Las profesionales implicadas destacan que humanizar la atención en estos procesos significa reconocer el dolor de las familias y acompañarlas con dignidad.

“El duelo perinatal es una situación excepcional, desconocida, incómoda y muchas veces silenciada. Pero detrás de ese silencio hay nombres, sueños y familias que merecen ser reconocidas, escuchadas y acompañadas. Este protocolo nace precisamente de esa necesidad: poner en el centro a las personas y recordar que cada pérdida importa”, explican Mercedes Baila y Cristina Estada.

Cuando una familia espera la llegada de un bebé, la ilusión suele ocupar todos los espacios. Por eso, cuando aparece la pérdida, pueden surgir emociones como el miedo, la culpa, la tristeza o la sensación de incomprensión.

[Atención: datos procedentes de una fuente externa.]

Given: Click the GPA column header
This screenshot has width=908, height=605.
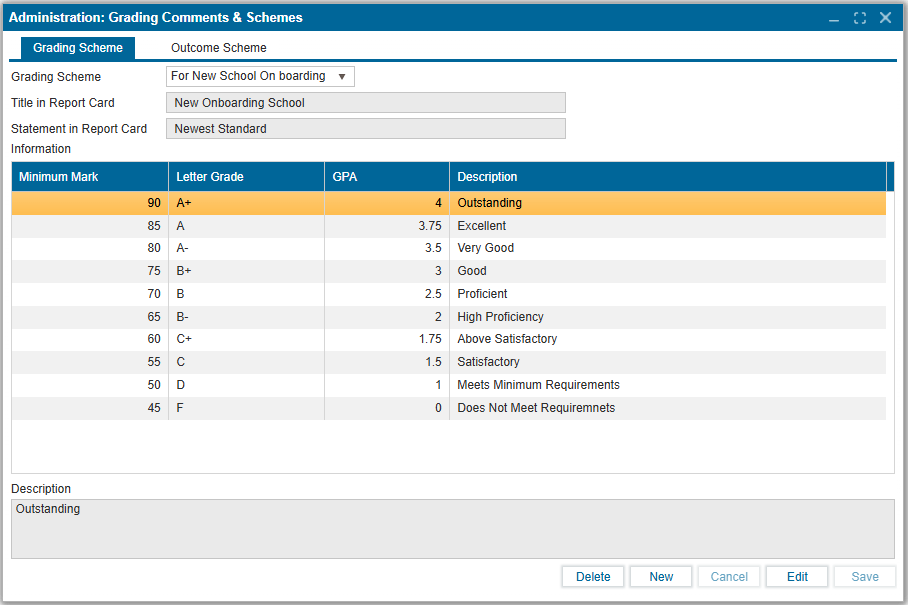Looking at the screenshot, I should pyautogui.click(x=386, y=177).
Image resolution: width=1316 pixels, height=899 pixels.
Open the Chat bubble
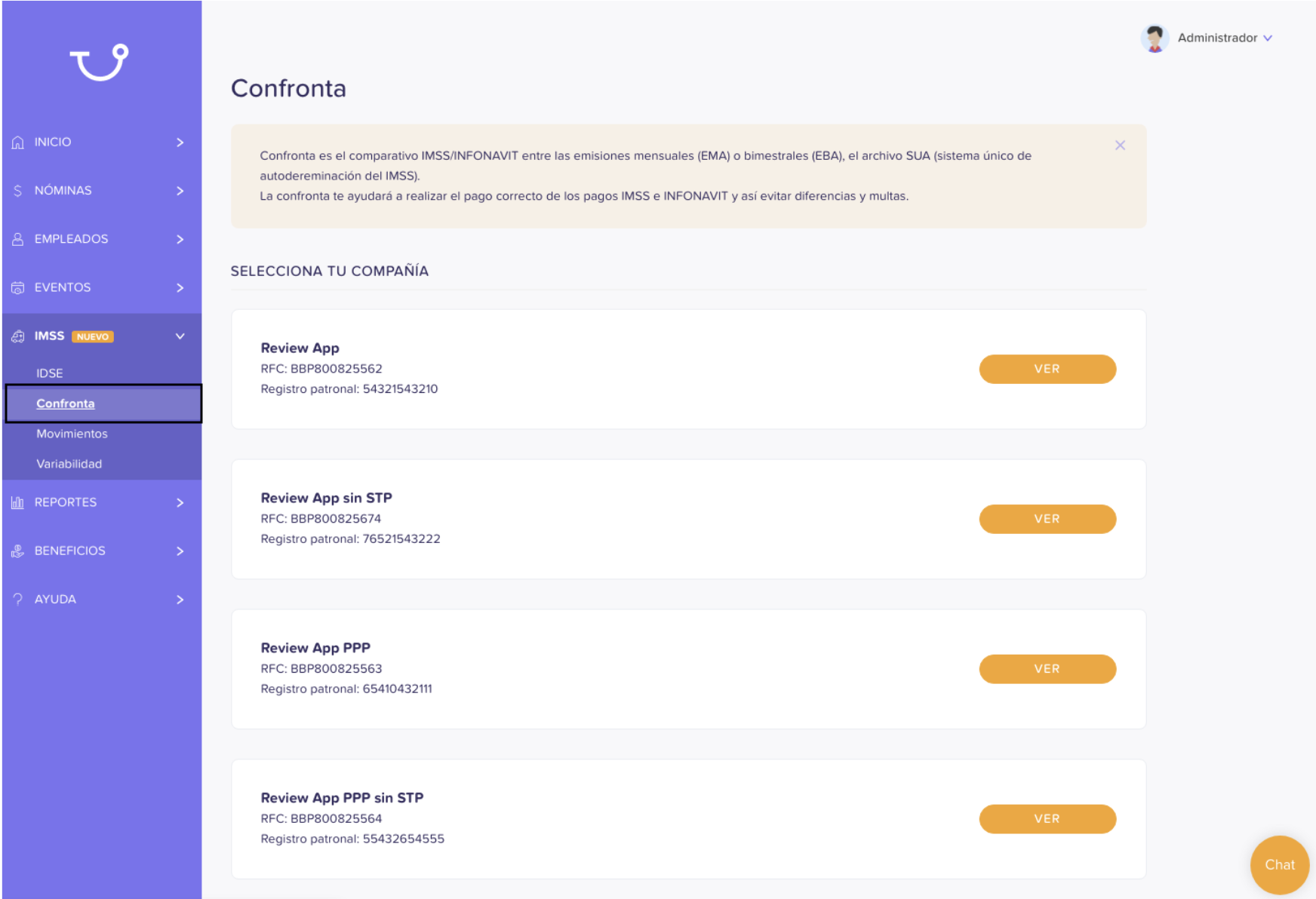click(x=1280, y=865)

En esos momentos resulta fundamental que las familias se sientan acompañadas y escuchadas, sin juicios y con la validación de un dolor que a menudo permanece invisibilizado socialmente.

El valor de los pequeños gestos

La experiencia acumulada durante estos años ha demostrado que determinados gestos pueden marcar una diferencia significativa en el proceso de duelo.

Desde el momento del diagnóstico, el equipo explica a las familias cada paso del proceso y les ofrece diferentes opciones para despedirse de su bebé y conservar recuerdos que puedan ayudarles a transitar el duelo.

Entre ellas se encuentran la posibilidad de permanecer con el bebé el tiempo que necesiten, vestirlo con ropa especialmente preparada para estos casos, realizar fotografías, conservar huellas o elaborar un natalicio con sus datos y su nombre.

Además, las familias son atendidas en una habitación específica fuera del área obstétrica, buscando proporcionar un entorno más íntimo y respetuoso para afrontar esos momentos.

“Creamos recuerdos que ayudan a iniciar un duelo sano”, resumen las profesionales.

Formación, empatía y escucha

Las enfermeras destacan también la importancia de la formación específica de los equipos, la existencia de protocolos de actuación y el desarrollo de habilidades como la empatía, la escucha activa y el acompañamiento respetuoso.

El agradecimiento expresado por muchas de las familias atendidas ha reforzado la convicción de que cuidar no siempre significa curar, pero sí estar presentes cuando más se necesita.

Una atención que mira al futuro

Tras el reconocimiento recibido, las profesionales señalan que todavía queda camino por recorrer. Entre sus objetivos destacan la implantación de protocolos específicos de duelo perinatal en todos los hospitales, una mayor formación de los profesionales y la creación de espacios adaptados para madres, bebés y familias.

También reclaman seguir dando visibilidad a una realidad que durante años ha permanecido en segundo plano.

Porque, como recuerdan desde el proyecto “Todos los bebés importan”.